In secondary analysis, the influence of calcium intake on colorectal cancer risk according to CASR expression stratified by sex was examined. We also considered separately the intake source of calcium and anatomic subsites. Considering that vitamin D plays an important role in calcium absorption and homeostasis,³² we evaluated the association between calcium intake and risk of colorectal cancer according to joint classification of tumor CASR and VDR expression status. All analysis were performed using the SAS software (SAS Institute, Version 9.2, Cary, NC), and a two-sided P value of 0.05 was considered statistically significant.

Results

Baseline characteristics of study participants

Among the 88,510 eligible women and 47,740 eligible men reporting baseline calcium intake, participants with lower total calcium intake were more likely to be current smokers, consumed more alcohol, and tended to have higher intake of red meat, processed meat, and fat, but less vitamin D, folate, and phosphorous consumption (Table 1). In NHS, women who consumed less calcium were slightly less physically active compared to those with higher calcium intake. In HPFS, men with lower calcium intake were less likely to have a history of sigmoidoscopy/endoscopy. In addition, the characteristics of cases with available CASR expression data were similar to those without CASR expression data (Supplementary Table 1).

Table 1.

Baseline characteristics of participants by frequency of total calcium intake in the Nurses’ Health Study (1980) and Health Professionals Follow-up Study (1986)

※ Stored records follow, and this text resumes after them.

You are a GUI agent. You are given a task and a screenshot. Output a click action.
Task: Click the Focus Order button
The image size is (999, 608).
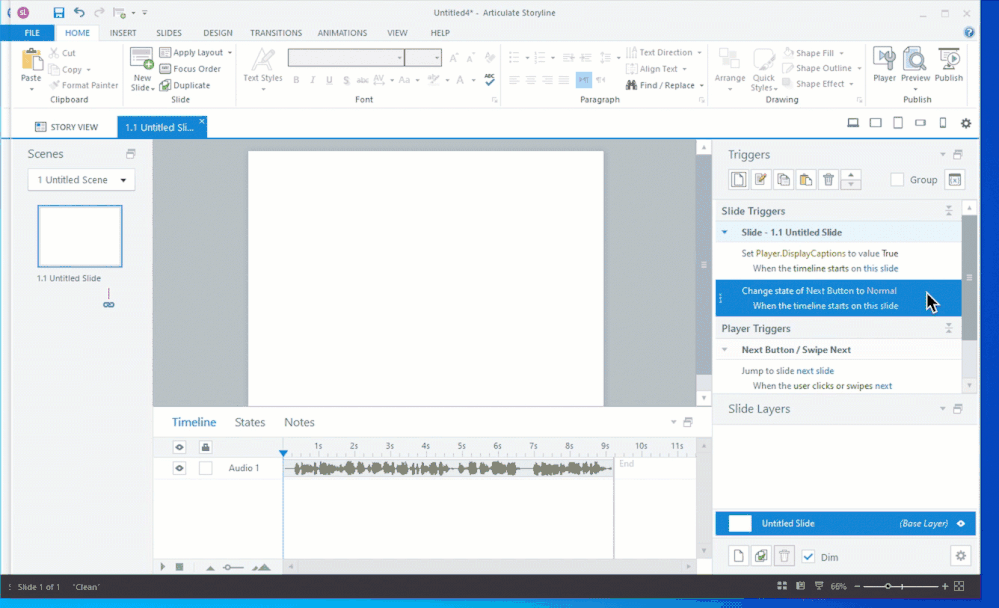click(x=190, y=69)
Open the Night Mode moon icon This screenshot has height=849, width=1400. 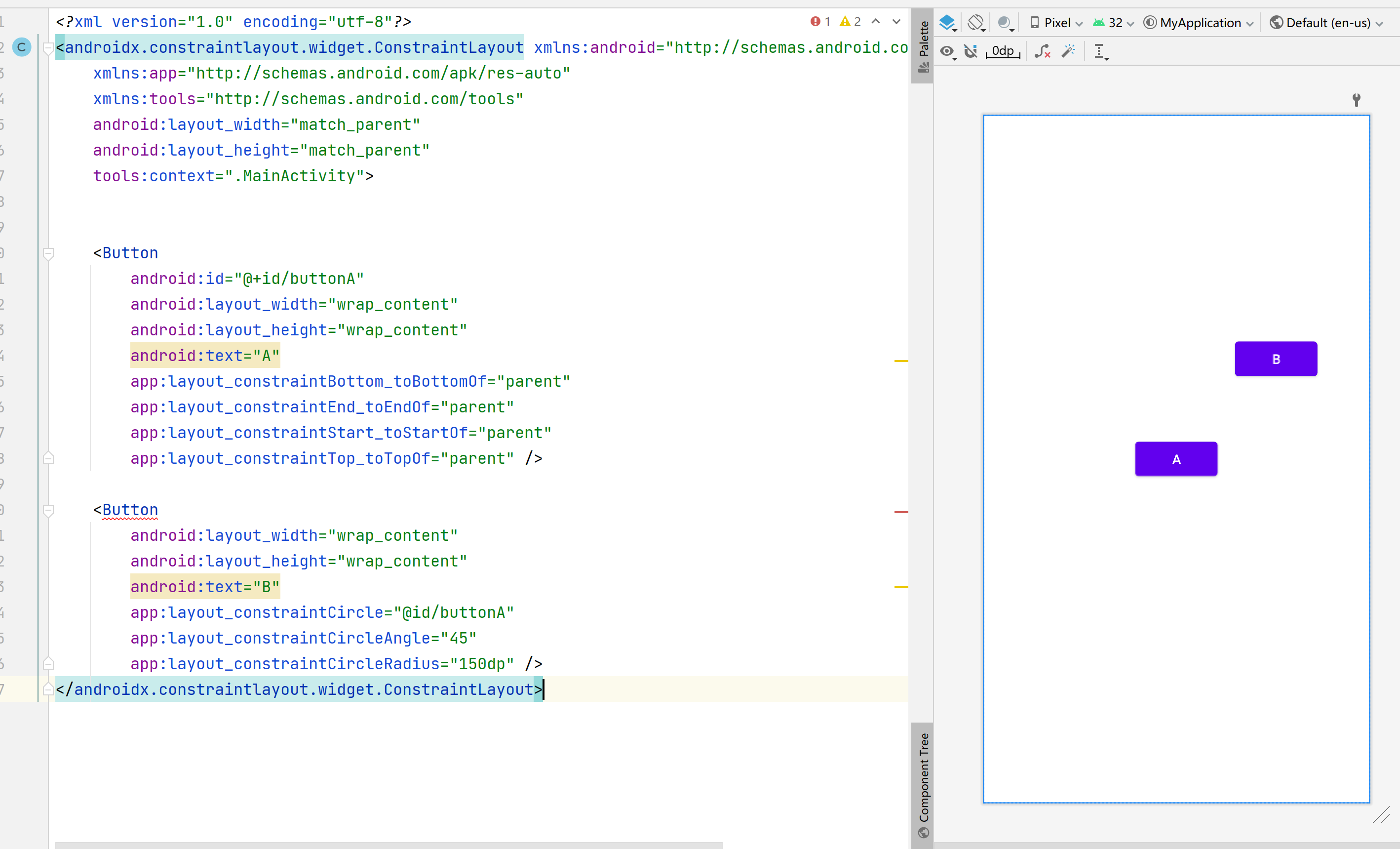[1005, 23]
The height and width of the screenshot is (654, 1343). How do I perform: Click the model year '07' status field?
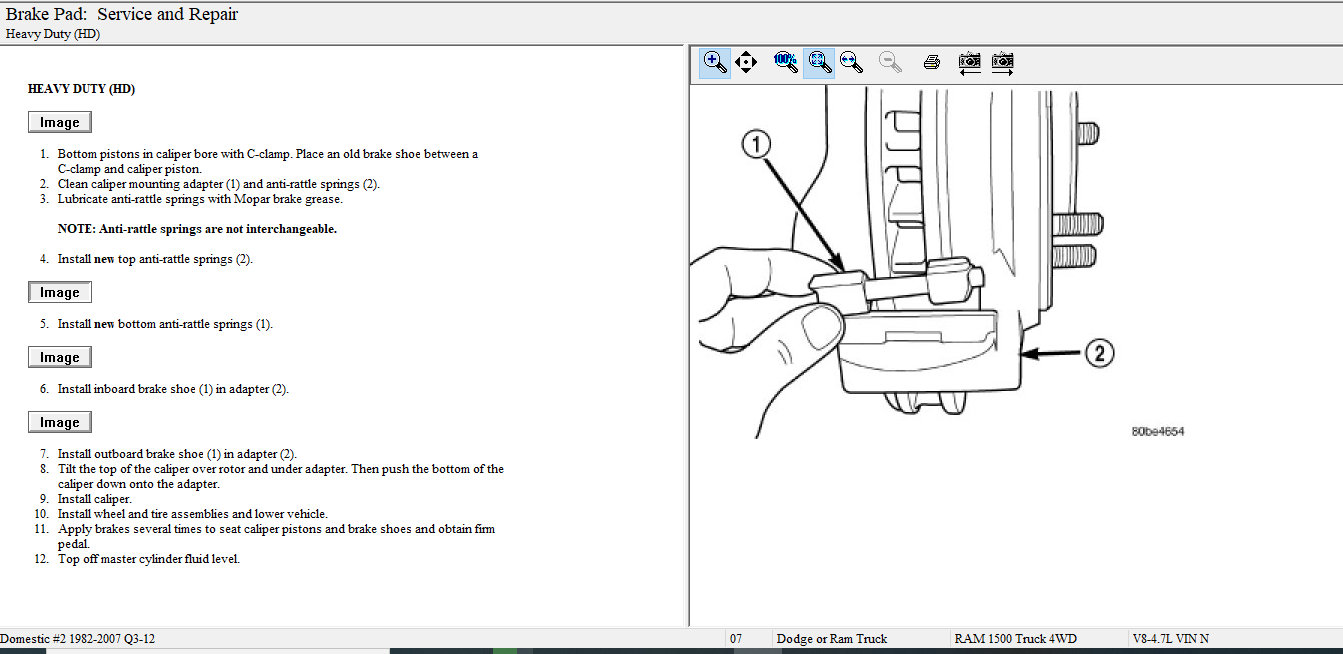[x=736, y=639]
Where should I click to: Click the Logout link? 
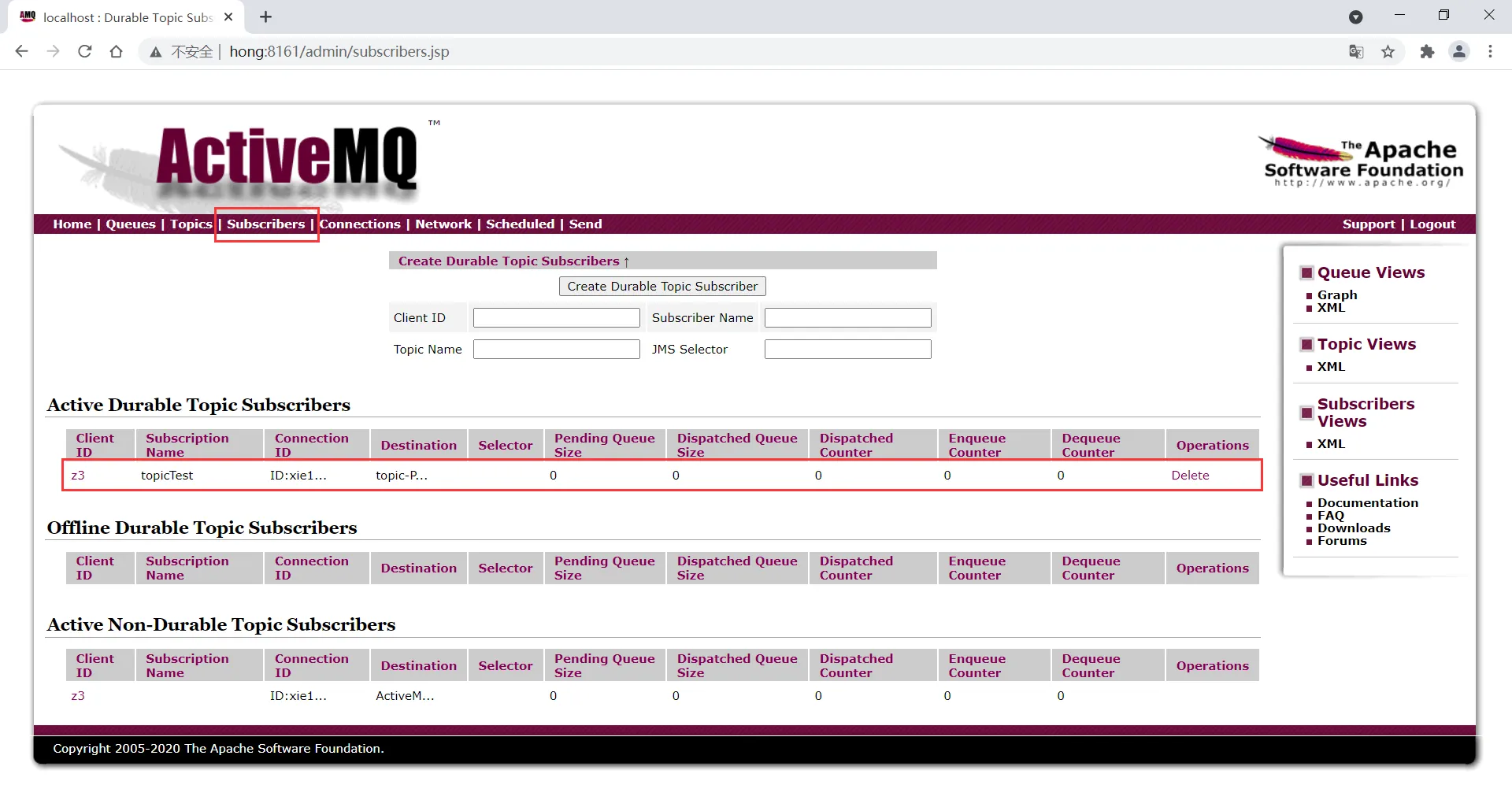tap(1432, 224)
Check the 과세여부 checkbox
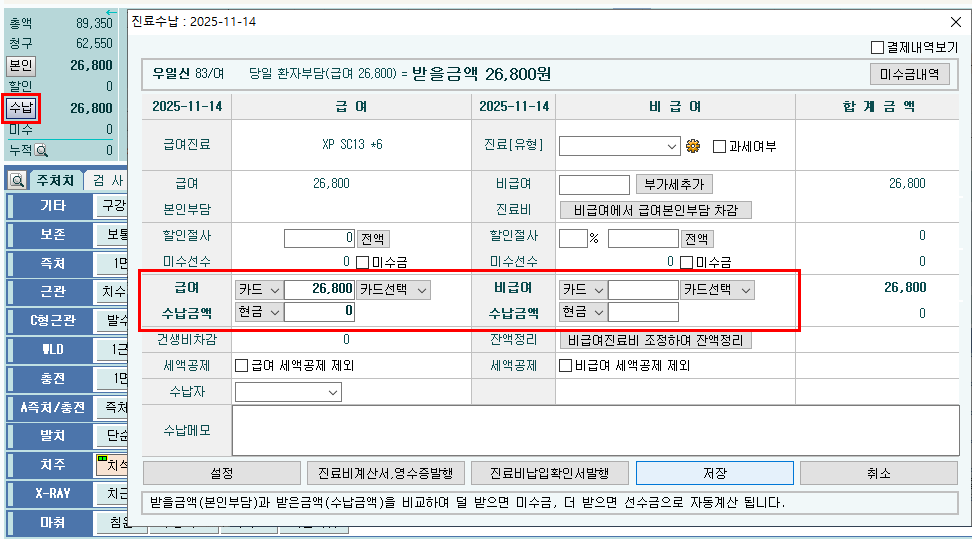The height and width of the screenshot is (539, 972). (719, 146)
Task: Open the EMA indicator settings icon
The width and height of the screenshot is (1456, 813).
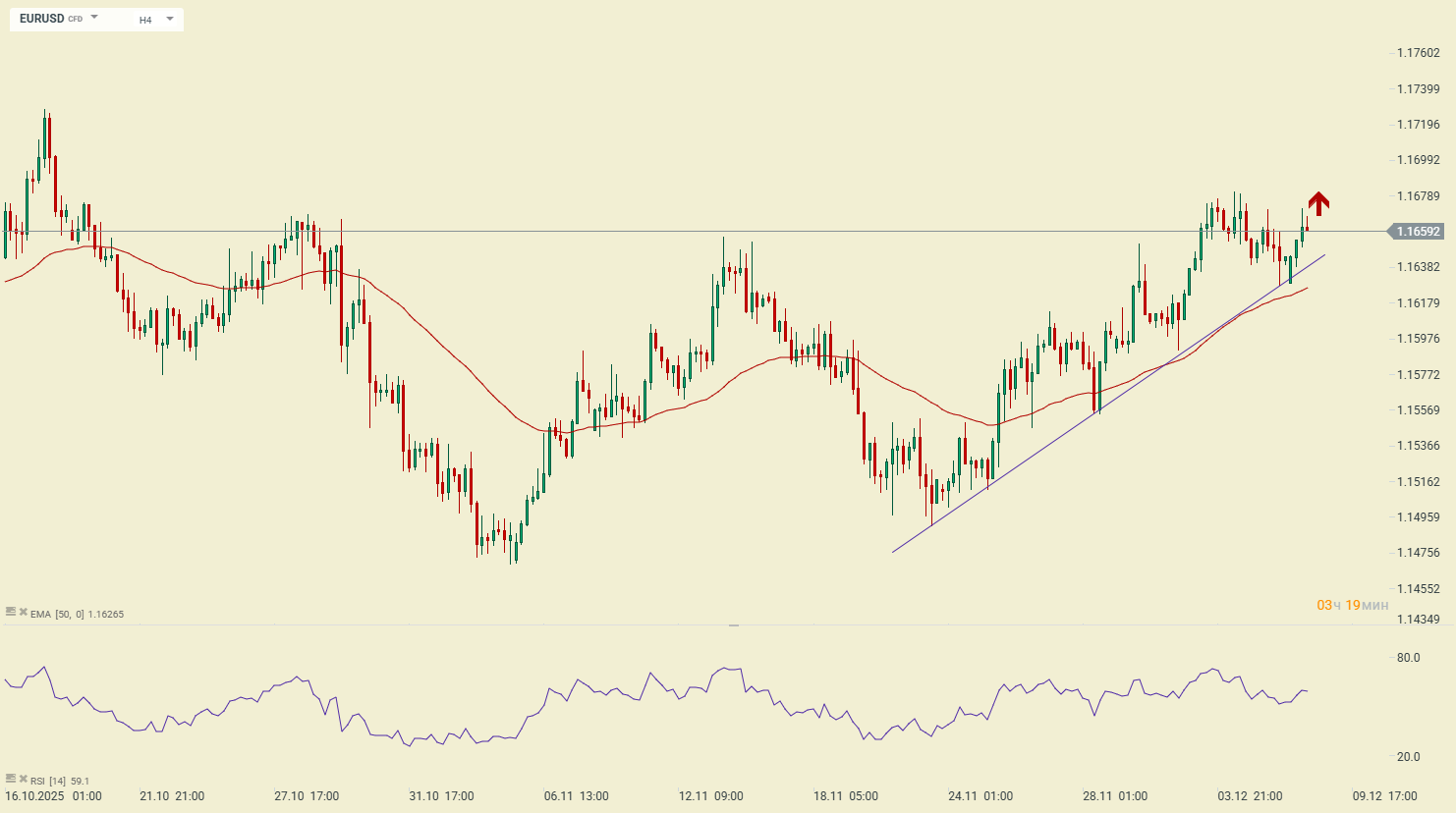Action: [11, 612]
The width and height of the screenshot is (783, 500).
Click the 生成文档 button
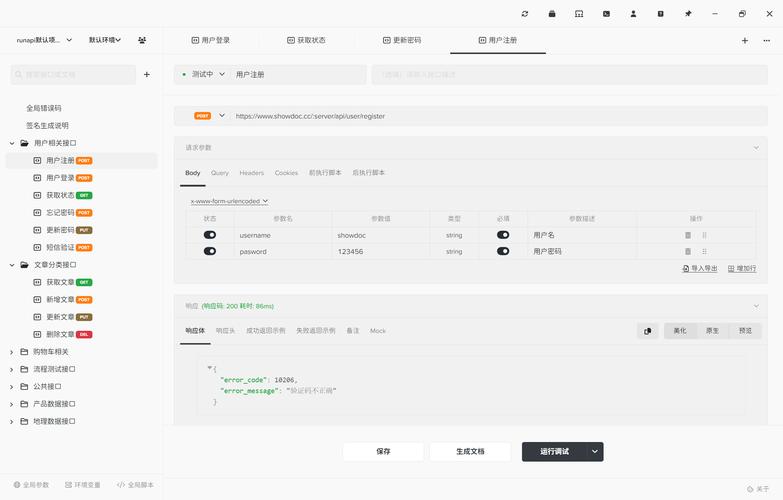coord(470,452)
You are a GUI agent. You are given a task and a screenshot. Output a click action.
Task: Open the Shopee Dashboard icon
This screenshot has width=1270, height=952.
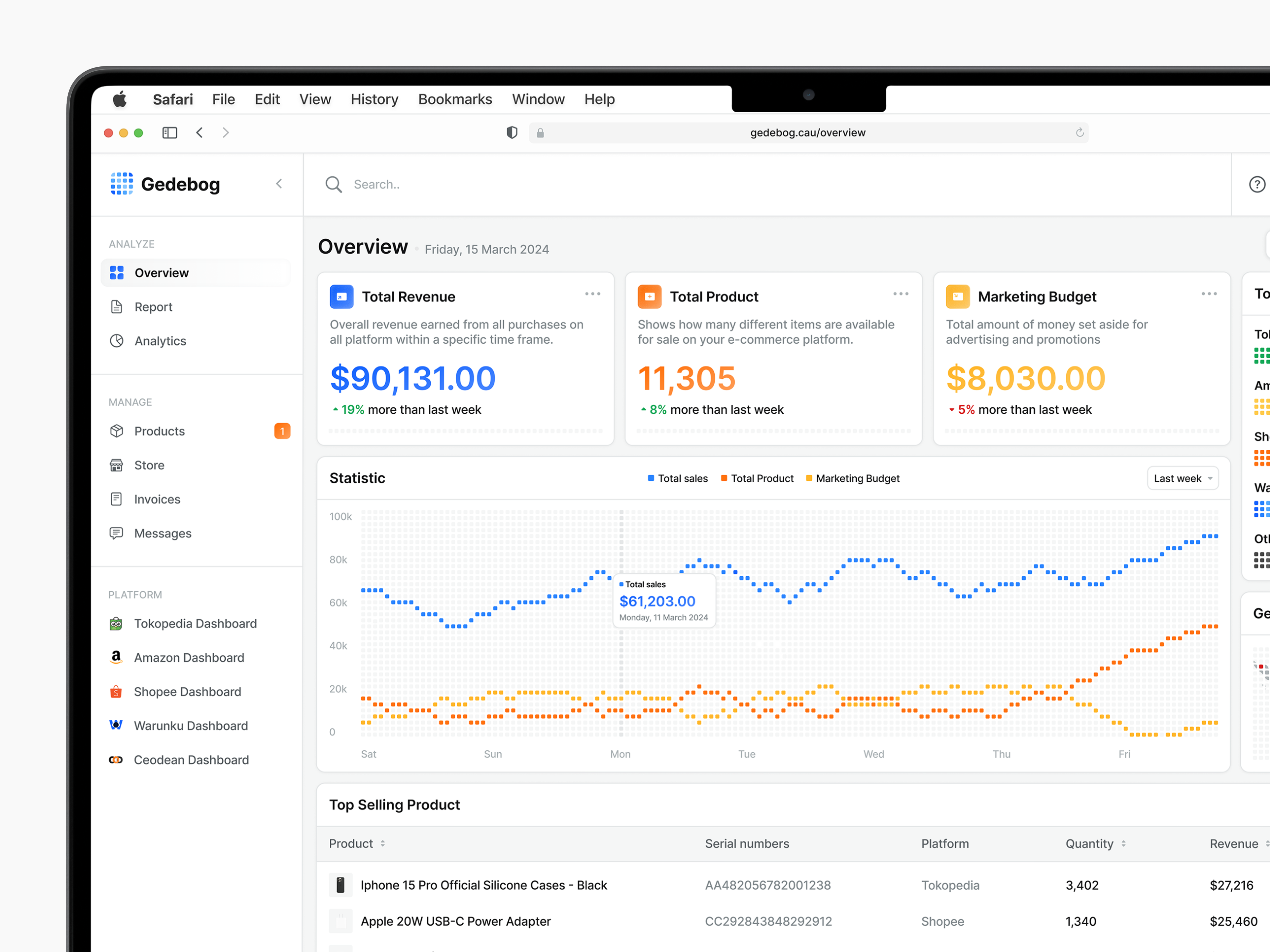coord(116,691)

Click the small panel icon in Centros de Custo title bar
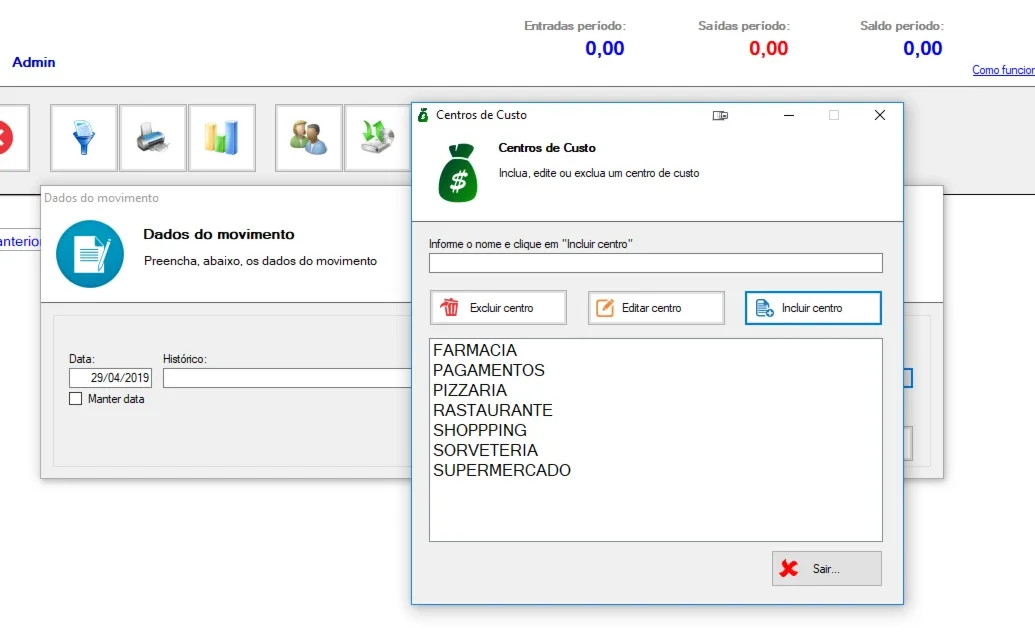(x=720, y=116)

	Total calcium intake (mg/day)
	<800	800–999	1000–1199	≥1200
Women (Nurses’ Health Study)
No.	58,428	14,733	8,326	7,022
Age, years^*	46.6(7.1)	46.8(7.3)	46.7(7.4)	47.1(7.4)
White, %	97.1	98.3	98.4	98.2
Body mass index, kg/m²	24.0(4.2)	24.1(4.1)	24.2(4.1)	24.4(4.4)
Activity, MET-hours/week	13.2(18.8)	15.2(21.5)	15.3(21.0)	16.2(26.4)
Family history of colorectal cancer, %	7.8	7.9	7.9	7.7
Regular aspirin use (2 or more tablets/week), %	33.3	32.7	31.4	30.6
Past smoking, %	26.8	29.2	28.9	28.5
Current smoking, %	30.1	26.4	26.0	26.1
Multivitamin use, %	30.7	37.9	40.6	45.0
History of sigmoidoscopy/endoscopy, %	10.0	10.0	10.6	10.4
Postmenopausal status, %	44.6	44.2	43.9	44.8
Postmenopausal hormone use, %	18.4	18.8	19.3	19.2
Total energy intake, kcal/day	1562(501)	1565(518)	1602(481)	1568(497)
Dietary calcium intake, mg/day	554(143)	883(71)	1078(88)	1376(263)
Dairy calcium intake, mg/day	295(138)	595(113)	791(132)	1082(287)
Supplemental calcium intake, mg/day^¶	46(73)	144(140)	228(189)	436(325)
Alcohol, g/day	7.1(11.4)	5.5(8.8)	4.8(8.1)	3.9(7.2)
Total folate intake, µg/day	333(233)	399(253)	417(261)	502(504)
Total vitamin D, IU/day	267(234)	377(252)	451(268)	606(488)
Red meat, servings/week	2.9(2.2)	2.1(1.7)	1.9(1.5)	1.5(1.4)
Processed meat, servings/week	1.3(1.9)	1.0(1.6)	0.9(1.6)	0.7(1.2)
Total phosphorous, mg/day	1030(175)	1262(164.4)	1403(169)	1636(242)
Total fat, g/day	72.0(13.8)	66.9(12.8)	64.9(12.8)	61.9(13.6)
Total fiber, g/day	16.3(6.0)	18.1(6.9)	17.9(6.9)	17.6(7.4)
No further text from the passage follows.